───── Supplied information ─────

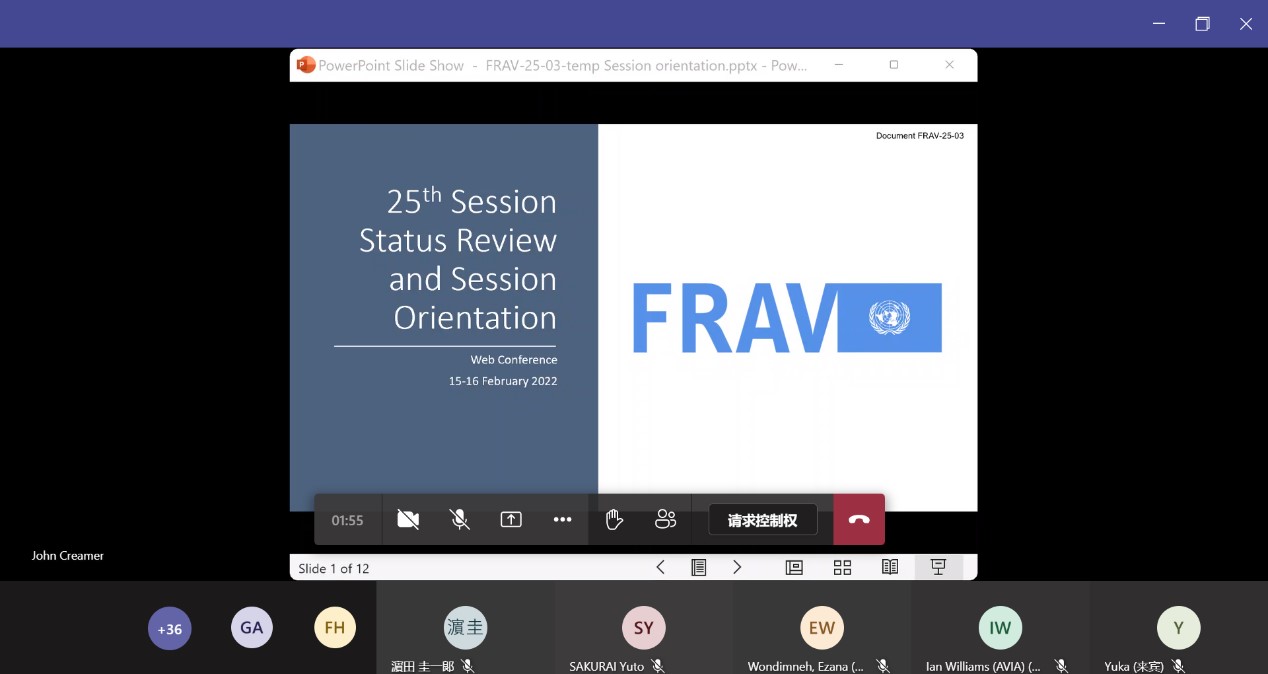Open SAKURAI Yuto participant tile

tap(643, 629)
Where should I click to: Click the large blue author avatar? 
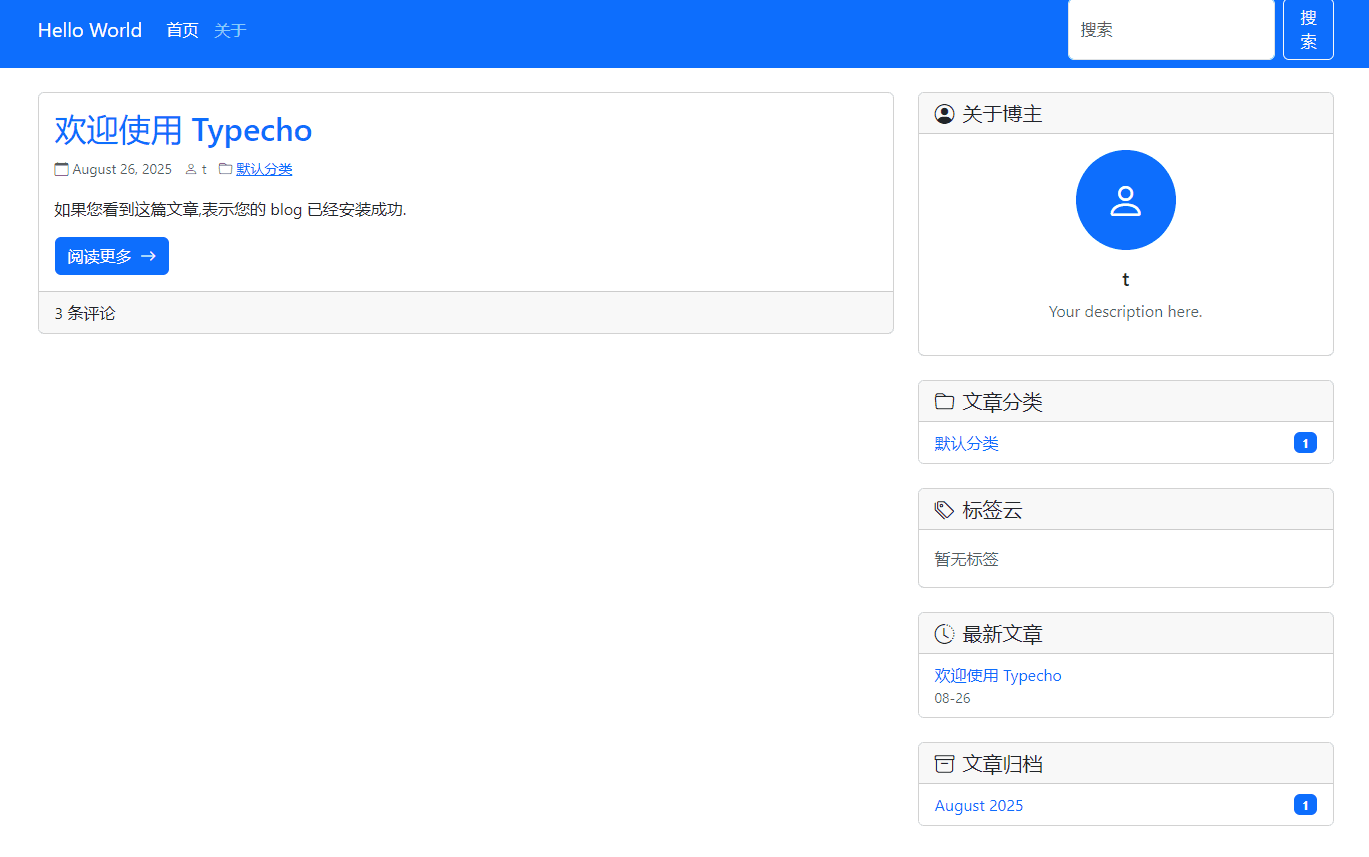tap(1125, 200)
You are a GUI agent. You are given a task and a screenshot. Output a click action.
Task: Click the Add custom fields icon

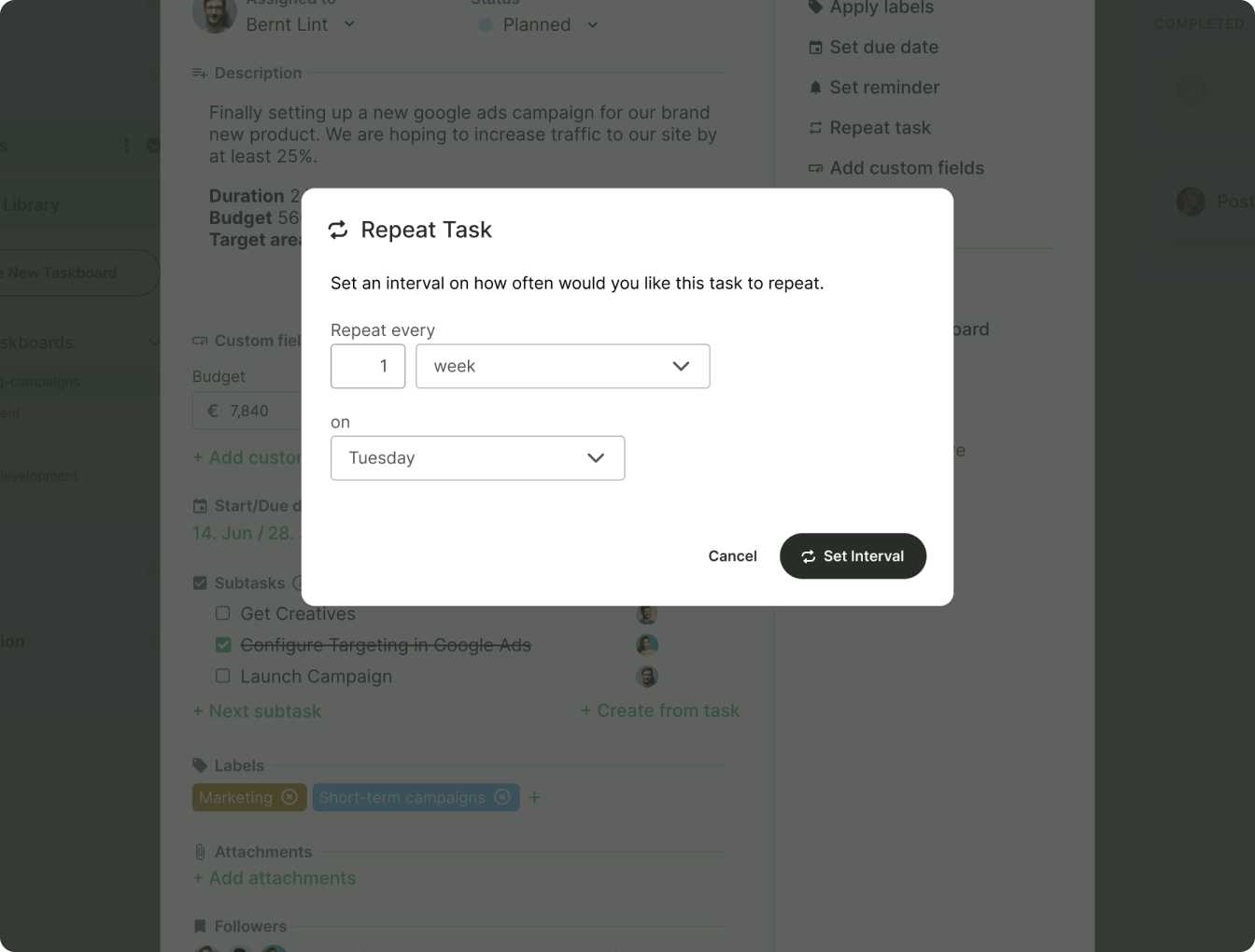pyautogui.click(x=815, y=169)
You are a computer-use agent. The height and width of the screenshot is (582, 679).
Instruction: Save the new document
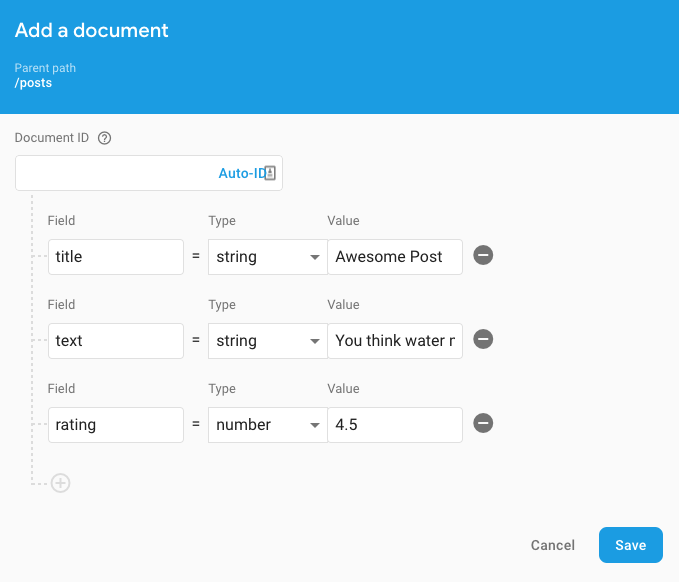click(630, 545)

─────

Activity:
In the records above, locate the line containing "Where should I", then copy exactly that line and every line after it through the end, omitting pictures.

Written response:
Where should I click to: Click the large blue author avatar? 
tap(1125, 200)
You are a GUI agent. You are given a task and a screenshot. Output a click action.
Task: Click the Add custom fields icon

pyautogui.click(x=815, y=169)
You are a computer-use agent. The height and width of the screenshot is (582, 679).
Instruction: Save the new document
click(630, 545)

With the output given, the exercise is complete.